Well, for one, we can pay attention to how over-determining certain outcomes does us no favors. Just as inflation is worsened by fear of inflation, so too does the fear of escalation to nuclear war have the effect of lending more power to that potential reality. Fear of nuclear war is a weapon unto itself, readily and frequently leveraged—as is the ability to drive one’s opponents into all-or-nothing political binaries.
This kind of rigid, “on the brink” thinking is difficult to avoid, though. In the throes of a brutal invasion that has already driven millions from their homes and killed thousands, one certainly does not want to be accused of equivocating between forms of violence, or fence-sitting until the fence is completely overrun. There are many who swear by a strong first blow against the bullies of the world. And yet, in our history of global conflict, this has repeatedly proven a misguided strategy at best.
The underlying theory, though, is sound. Strength does matter. The question is—what kind of strength? What would the most courageous and forceful response to Putin’s mess of a brutal and entirely unnecessary war look like? How can the West make its resilience known in a way that will drive the Kremlin back to the negotiations table, to seek peace in earnest, as soon as possible? Military and economic analysts already predict that this war will roll on well into 2023. What better end can we hope for, and build towards, when it’s clear that nothing less than Putin delivered unto the International Criminal Court to face charges will even begin to help the world reckon with these daily, vindictive traumas on the ground?
World War I. World War II. The Cold War. The US Conflict in Vietnam. The War in Afghanistan. Time and again we’ve leaned on shows of force (whether by necessity, or by choice) that only drove us deeper into the fog of protracted war. Deeper, into more sustained periods of societal uncertainty writ large.
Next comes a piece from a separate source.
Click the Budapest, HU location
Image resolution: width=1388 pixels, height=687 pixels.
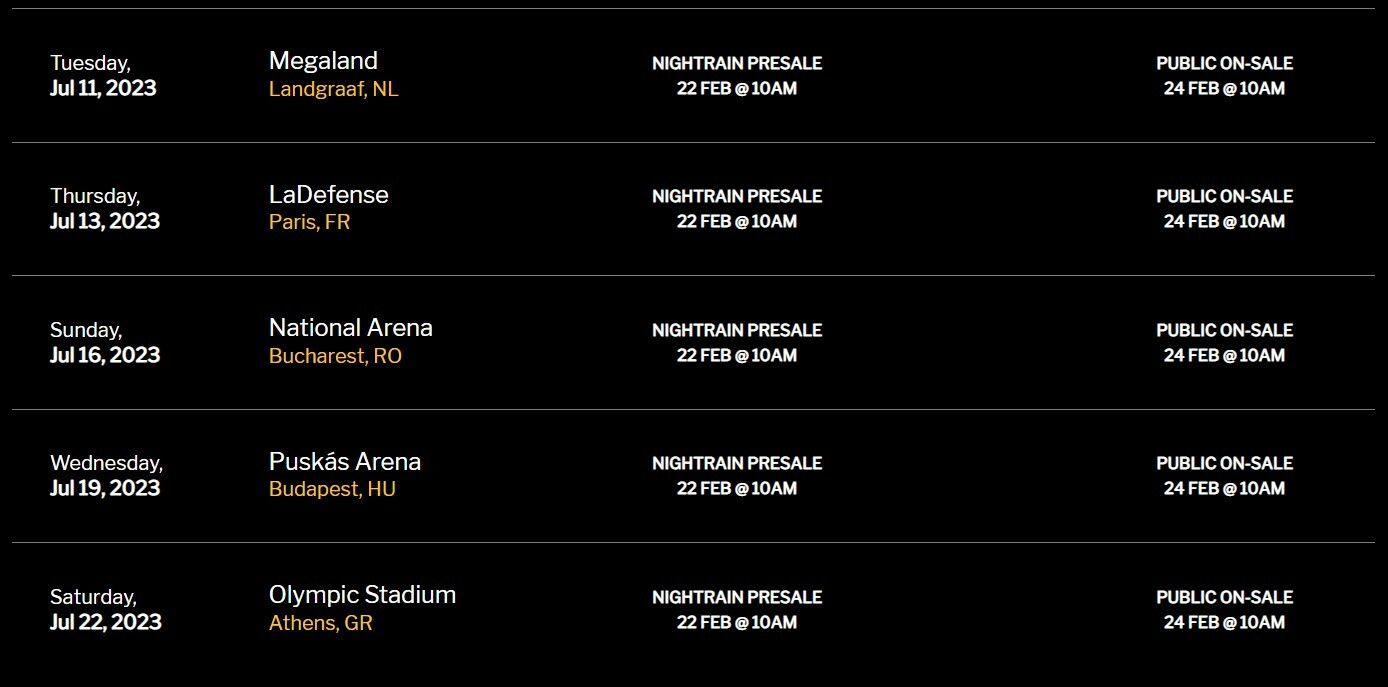pyautogui.click(x=332, y=489)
And maybe we can’t avoid the same this time. Maybe Yeats’ “widening gyre” does still serve as a good metaphor for the escalating and increasingly uncontrollable consequences of having first allowed so much violence to be set in motion.
But if this is an unavoidable brink, we are at least not alone upon it. Long before us, and long after us, stands a line of human lives also spent grappling with the fall either of stable constructs—or of the lie that they were ever stable at all.
What will our legacy of response be for those who come after us? For those who will one day stand on such a terrible brink in turn?
How will we carry forward the very best of human hope, despair, and striving, from all our equally uncertain ancestors come before?